Enviada em 13/08/2019

O preconceito linguístico não é uma invenção atual, ele se perpetua a muito tempo entre os cidadãos brasileiros. Como o Brasil foi um país povoado por pessoas de diversas localidades do mundo, acabou formando-se vários modos de falar uma única língua em diferentes estados. Contudo, essa grande diversidade gerou diferentes preconceitos que insistem até hoje, o que leva à consequências para a vida do brasileiro.

De acordo com o filósofo suíço Rousseau “O homem nasce livre, mas  por toda parte se encontra acorrentado” analogamente a isso pode-se dizer que nascemos livres em meio a uma sociedade presa em conceitos criados por eles mesmos. A falta de liberdade para se usar a língua portuguesa em determinados locais mostra quão preso se é ao uso “politicamente correto” da fala, tirando a forma de cada um de se expressar como bem entende. Portanto, essas atitudes mostram a necessidade de combater tais intolerâncias ao próximo.

Com o grande polo industrial que se formou no sudeste durante o século xx, houve um alto índice de êxodo rural do Nordeste em busca de uma melhora nas condições de vid a. Tal fato aflorou o preconceito de fala regional, que afetou diversas áreas da vida dos indivíduos que migravam. No entanto a língua é um organismo vivo que está em constante mudança e muitas pessoas não tem capacidade o suficiente para acompanhá-la. Como diz Bechara “Um bom falante é poliglota em sua própria língua”, é preciso aceitar a diversidade cultural existente e aprender com ela independente da localidade do próximo.

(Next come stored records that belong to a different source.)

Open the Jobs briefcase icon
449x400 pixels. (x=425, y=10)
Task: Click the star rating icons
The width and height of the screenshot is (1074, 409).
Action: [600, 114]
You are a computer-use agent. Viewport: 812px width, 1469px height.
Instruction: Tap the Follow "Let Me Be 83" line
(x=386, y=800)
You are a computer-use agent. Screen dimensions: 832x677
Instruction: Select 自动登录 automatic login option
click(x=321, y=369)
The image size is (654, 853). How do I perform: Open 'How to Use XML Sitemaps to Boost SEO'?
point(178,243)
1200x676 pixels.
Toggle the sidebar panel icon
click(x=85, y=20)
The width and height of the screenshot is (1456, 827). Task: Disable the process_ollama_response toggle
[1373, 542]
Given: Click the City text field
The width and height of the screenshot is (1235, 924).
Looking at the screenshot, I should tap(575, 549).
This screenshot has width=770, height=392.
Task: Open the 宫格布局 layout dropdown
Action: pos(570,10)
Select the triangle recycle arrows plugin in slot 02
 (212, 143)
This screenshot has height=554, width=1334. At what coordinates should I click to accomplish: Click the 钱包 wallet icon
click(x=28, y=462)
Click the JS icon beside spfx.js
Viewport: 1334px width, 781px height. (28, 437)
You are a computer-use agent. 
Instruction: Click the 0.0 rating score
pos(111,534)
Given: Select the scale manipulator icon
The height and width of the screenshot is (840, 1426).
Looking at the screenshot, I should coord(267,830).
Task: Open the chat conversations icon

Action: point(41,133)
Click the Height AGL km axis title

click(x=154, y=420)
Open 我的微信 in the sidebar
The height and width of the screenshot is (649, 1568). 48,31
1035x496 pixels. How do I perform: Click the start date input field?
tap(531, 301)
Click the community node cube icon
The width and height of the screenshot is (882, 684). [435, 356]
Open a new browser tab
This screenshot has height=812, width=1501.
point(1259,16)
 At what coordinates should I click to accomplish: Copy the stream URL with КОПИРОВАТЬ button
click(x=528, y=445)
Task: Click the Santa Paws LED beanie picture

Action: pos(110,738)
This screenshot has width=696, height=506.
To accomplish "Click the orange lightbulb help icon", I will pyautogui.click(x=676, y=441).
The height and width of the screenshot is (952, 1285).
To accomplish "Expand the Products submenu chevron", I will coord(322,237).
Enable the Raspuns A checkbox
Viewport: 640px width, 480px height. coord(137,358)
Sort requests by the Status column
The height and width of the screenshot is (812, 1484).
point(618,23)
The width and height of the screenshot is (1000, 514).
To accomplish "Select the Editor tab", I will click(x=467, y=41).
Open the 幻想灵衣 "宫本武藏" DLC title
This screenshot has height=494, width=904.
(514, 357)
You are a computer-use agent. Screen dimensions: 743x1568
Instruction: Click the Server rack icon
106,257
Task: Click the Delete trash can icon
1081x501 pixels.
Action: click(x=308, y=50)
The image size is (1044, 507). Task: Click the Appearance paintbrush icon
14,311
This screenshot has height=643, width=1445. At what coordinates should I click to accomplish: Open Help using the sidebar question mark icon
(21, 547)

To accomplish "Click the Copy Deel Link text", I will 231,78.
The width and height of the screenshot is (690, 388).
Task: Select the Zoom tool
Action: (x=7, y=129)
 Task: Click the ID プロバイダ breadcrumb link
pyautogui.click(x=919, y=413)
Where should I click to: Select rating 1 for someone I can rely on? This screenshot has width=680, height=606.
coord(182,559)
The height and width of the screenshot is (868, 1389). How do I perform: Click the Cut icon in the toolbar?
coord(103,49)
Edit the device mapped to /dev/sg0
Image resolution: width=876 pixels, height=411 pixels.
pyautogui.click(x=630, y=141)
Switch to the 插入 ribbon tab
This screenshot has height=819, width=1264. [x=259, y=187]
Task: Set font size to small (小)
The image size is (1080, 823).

Em suma, é imprescindível a tomada de medidas para se resolver o impasse abordado. Posto isso, cabe  ao Estado, mediante ao Ministério da Educação e Ciência, um plano educacional que vise abordar e atentar a população quanto ao problema de intolerância e negligência às pessoas e à necessidade de adaptação ás mudanças que a língua sofre constantemente. A partir dessas ações espera-se promover uma melhora nas condições sociais e educacionais desse grupo.